#### [MATERIAL PROVIDED]
• • • • • • •
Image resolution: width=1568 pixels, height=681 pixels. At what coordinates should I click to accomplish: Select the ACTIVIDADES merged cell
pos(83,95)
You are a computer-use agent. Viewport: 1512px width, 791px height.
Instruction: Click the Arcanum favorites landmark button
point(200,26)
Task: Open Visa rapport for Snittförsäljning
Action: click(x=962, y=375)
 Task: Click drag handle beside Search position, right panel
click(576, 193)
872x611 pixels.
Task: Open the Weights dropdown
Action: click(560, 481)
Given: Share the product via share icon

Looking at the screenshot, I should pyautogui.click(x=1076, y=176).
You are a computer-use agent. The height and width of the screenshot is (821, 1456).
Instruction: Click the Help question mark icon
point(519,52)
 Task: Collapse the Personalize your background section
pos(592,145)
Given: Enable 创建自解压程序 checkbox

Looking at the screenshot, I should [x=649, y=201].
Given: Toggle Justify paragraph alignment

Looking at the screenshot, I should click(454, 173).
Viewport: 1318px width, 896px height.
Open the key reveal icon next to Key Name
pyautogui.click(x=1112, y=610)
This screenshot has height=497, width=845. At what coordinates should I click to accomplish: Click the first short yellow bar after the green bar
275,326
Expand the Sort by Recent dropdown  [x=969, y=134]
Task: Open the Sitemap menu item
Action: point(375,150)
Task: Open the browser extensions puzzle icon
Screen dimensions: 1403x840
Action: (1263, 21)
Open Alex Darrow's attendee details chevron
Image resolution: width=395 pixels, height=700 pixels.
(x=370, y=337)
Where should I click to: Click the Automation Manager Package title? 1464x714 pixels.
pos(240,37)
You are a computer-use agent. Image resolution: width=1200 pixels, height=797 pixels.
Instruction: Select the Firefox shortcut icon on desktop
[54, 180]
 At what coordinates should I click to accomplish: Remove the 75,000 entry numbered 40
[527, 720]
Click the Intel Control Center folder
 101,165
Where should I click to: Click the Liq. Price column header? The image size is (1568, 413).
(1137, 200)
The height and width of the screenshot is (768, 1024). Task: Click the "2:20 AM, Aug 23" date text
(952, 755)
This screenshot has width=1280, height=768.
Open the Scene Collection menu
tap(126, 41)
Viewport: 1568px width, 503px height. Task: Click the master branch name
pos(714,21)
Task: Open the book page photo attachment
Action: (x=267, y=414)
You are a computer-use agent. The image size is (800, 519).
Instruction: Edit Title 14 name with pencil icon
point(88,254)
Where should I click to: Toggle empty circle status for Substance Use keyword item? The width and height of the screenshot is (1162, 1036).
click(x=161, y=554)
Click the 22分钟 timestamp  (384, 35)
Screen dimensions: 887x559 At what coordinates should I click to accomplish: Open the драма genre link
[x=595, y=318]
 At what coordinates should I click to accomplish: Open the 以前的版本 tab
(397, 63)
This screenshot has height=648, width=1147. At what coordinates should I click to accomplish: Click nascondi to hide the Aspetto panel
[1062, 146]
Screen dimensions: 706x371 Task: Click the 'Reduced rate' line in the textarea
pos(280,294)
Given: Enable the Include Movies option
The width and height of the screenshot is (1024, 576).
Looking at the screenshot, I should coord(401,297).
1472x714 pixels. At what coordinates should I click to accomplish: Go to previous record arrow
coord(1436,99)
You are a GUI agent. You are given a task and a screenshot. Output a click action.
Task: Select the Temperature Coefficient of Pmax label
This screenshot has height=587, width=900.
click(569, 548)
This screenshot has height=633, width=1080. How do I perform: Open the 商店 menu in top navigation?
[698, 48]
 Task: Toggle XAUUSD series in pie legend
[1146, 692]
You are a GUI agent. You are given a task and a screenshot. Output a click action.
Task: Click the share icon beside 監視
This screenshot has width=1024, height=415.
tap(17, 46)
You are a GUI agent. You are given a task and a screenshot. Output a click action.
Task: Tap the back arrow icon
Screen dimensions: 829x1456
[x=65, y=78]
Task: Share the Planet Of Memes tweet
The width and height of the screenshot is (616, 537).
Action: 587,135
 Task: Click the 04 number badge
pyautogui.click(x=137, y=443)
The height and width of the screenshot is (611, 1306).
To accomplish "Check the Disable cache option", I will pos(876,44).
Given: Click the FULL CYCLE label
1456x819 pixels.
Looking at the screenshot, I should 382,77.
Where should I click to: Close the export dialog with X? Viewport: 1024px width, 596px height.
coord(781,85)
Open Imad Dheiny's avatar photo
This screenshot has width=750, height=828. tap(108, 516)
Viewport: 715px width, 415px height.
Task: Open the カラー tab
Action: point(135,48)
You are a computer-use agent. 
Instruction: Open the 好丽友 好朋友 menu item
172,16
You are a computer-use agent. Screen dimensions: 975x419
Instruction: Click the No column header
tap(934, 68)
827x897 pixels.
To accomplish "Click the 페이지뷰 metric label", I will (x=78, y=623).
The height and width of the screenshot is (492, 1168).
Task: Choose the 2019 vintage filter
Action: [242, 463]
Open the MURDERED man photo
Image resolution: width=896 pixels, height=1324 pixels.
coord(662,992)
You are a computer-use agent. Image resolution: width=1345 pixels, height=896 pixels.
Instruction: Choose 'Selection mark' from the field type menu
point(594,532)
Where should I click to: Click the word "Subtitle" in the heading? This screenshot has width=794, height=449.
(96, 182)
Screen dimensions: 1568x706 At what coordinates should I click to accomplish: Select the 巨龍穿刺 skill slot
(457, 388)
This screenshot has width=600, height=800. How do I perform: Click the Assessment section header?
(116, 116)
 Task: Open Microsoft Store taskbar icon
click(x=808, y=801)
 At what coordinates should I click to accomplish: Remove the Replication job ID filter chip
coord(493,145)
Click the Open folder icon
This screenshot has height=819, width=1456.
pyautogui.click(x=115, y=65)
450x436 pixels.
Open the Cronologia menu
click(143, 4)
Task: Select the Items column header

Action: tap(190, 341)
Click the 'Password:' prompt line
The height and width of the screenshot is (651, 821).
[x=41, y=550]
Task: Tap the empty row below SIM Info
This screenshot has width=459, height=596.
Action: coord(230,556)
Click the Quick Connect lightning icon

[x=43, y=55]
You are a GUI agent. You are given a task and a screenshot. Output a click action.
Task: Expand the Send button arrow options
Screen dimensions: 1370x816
• • • • • • •
#### [BRIEF]
Rewrite all the entries above, swapping "computer-use agent" for "desktop automation agent" wherever it occurs and leaving everything else unchanged.

#### [ANSWER TO THE TASK]
Image resolution: width=1568 pixels, height=681 pixels. At what coordinates should I click to accomplish: Select the ACTIVIDADES merged cell
pos(83,95)
You are a desktop automation agent. Viewport: 1512px width, 791px height.
Instruction: Click the Arcanum favorites landmark button
point(200,26)
Task: Open Visa rapport for Snittförsäljning
Action: click(x=962, y=375)
 Task: Click drag handle beside Search position, right panel
click(576, 193)
872x611 pixels.
Task: Open the Weights dropdown
Action: click(560, 481)
Given: Share the product via share icon

Looking at the screenshot, I should pyautogui.click(x=1076, y=176).
You are a desktop automation agent. The height and width of the screenshot is (821, 1456).
Instruction: Click the Help question mark icon
point(519,52)
 Task: Collapse the Personalize your background section
pos(592,145)
Given: Enable 创建自解压程序 checkbox

Looking at the screenshot, I should [x=649, y=201].
Given: Toggle Justify paragraph alignment

Looking at the screenshot, I should click(454, 173).
Viewport: 1318px width, 896px height.
Open the key reveal icon next to Key Name
pyautogui.click(x=1112, y=610)
This screenshot has height=497, width=845. At what coordinates should I click to accomplish: Click the first short yellow bar after the green bar
275,326
Expand the Sort by Recent dropdown  [x=969, y=134]
Task: Open the Sitemap menu item
Action: point(375,150)
Task: Open the browser extensions puzzle icon
Screen dimensions: 1403x840
Action: (1263, 21)
Open Alex Darrow's attendee details chevron
Image resolution: width=395 pixels, height=700 pixels.
(x=370, y=337)
Where should I click to: Click the Automation Manager Package title? 1464x714 pixels.
pos(240,37)
You are a desktop automation agent. Image resolution: width=1200 pixels, height=797 pixels.
Instruction: Select the Firefox shortcut icon on desktop
[54, 180]
 At what coordinates should I click to accomplish: Remove the 75,000 entry numbered 40
[527, 720]
Click the Intel Control Center folder
 101,165
Where should I click to: Click the Liq. Price column header? The image size is (1568, 413).
(1137, 200)
The height and width of the screenshot is (768, 1024). Task: Click the "2:20 AM, Aug 23" date text
(952, 755)
This screenshot has width=1280, height=768.
Open the Scene Collection menu
tap(126, 41)
Viewport: 1568px width, 503px height. Task: Click the master branch name
pos(714,21)
Task: Open the book page photo attachment
Action: (x=267, y=414)
You are a desktop automation agent. The image size is (800, 519).
Instruction: Edit Title 14 name with pencil icon
point(88,254)
Where should I click to: Toggle empty circle status for Substance Use keyword item? The width and height of the screenshot is (1162, 1036).
click(x=161, y=554)
Click the 22分钟 timestamp  (384, 35)
Screen dimensions: 887x559 At what coordinates should I click to accomplish: Open the драма genre link
[x=595, y=318]
 At what coordinates should I click to accomplish: Open the 以前的版本 tab
(397, 63)
This screenshot has height=648, width=1147. At what coordinates should I click to accomplish: Click nascondi to hide the Aspetto panel
[1062, 146]
Screen dimensions: 706x371 Task: Click the 'Reduced rate' line in the textarea
pos(280,294)
Given: Enable the Include Movies option
The width and height of the screenshot is (1024, 576).
Looking at the screenshot, I should coord(401,297).
1472x714 pixels. At what coordinates should I click to accomplish: Go to previous record arrow
coord(1436,99)
You are a GUI agent. You are given a task and a screenshot. Output a click action.
Task: Select the Temperature Coefficient of Pmax label
This screenshot has height=587, width=900.
click(569, 548)
This screenshot has height=633, width=1080. How do I perform: Open the 商店 menu in top navigation?
[698, 48]
 Task: Toggle XAUUSD series in pie legend
[1146, 692]
You are a GUI agent. You are given a task and a screenshot. Output a click action.
Task: Click the share icon beside 監視
This screenshot has width=1024, height=415.
tap(17, 46)
You are a GUI agent. You are given a task and a screenshot. Output a click action.
Task: Tap the back arrow icon
Screen dimensions: 829x1456
[x=65, y=78]
Task: Share the Planet Of Memes tweet
The width and height of the screenshot is (616, 537).
Action: 587,135
 Task: Click the 04 number badge
pyautogui.click(x=137, y=443)
The height and width of the screenshot is (611, 1306).
To accomplish "Check the Disable cache option", I will pos(876,44).
Given: Click the FULL CYCLE label
1456x819 pixels.
Looking at the screenshot, I should 382,77.
Where should I click to: Close the export dialog with X? Viewport: 1024px width, 596px height.
coord(781,85)
Open Imad Dheiny's avatar photo
This screenshot has width=750, height=828. tap(108, 516)
Viewport: 715px width, 415px height.
Task: Open the カラー tab
Action: point(135,48)
You are a desktop automation agent. 
Instruction: Open the 好丽友 好朋友 menu item
172,16
You are a desktop automation agent. Screen dimensions: 975x419
Instruction: Click the No column header
tap(934, 68)
827x897 pixels.
To accomplish "Click the 페이지뷰 metric label", I will (x=78, y=623).
The height and width of the screenshot is (492, 1168).
Task: Choose the 2019 vintage filter
Action: [242, 463]
Open the MURDERED man photo
Image resolution: width=896 pixels, height=1324 pixels.
coord(662,992)
You are a desktop automation agent. Image resolution: width=1345 pixels, height=896 pixels.
Instruction: Choose 'Selection mark' from the field type menu
point(594,532)
Where should I click to: Click the word "Subtitle" in the heading? This screenshot has width=794, height=449.
(96, 182)
Screen dimensions: 1568x706 At what coordinates should I click to accomplish: Select the 巨龍穿刺 skill slot
(457, 388)
This screenshot has width=600, height=800. How do I perform: Click the Assessment section header?
(116, 116)
 Task: Open Microsoft Store taskbar icon
click(x=808, y=801)
 At what coordinates should I click to accomplish: Remove the Replication job ID filter chip
coord(493,145)
Click the Open folder icon
This screenshot has height=819, width=1456.
pyautogui.click(x=115, y=65)
450x436 pixels.
Open the Cronologia menu
click(143, 4)
Task: Select the Items column header

Action: tap(190, 341)
Click the 'Password:' prompt line
The height and width of the screenshot is (651, 821).
[x=41, y=550]
Task: Tap the empty row below SIM Info
This screenshot has width=459, height=596.
Action: coord(230,556)
Click the Quick Connect lightning icon

[x=43, y=55]
You are a GUI agent. You are given a task and a screenshot. Output a click action.
Task: Expand the Send button arrow options
Screen dimensions: 1370x816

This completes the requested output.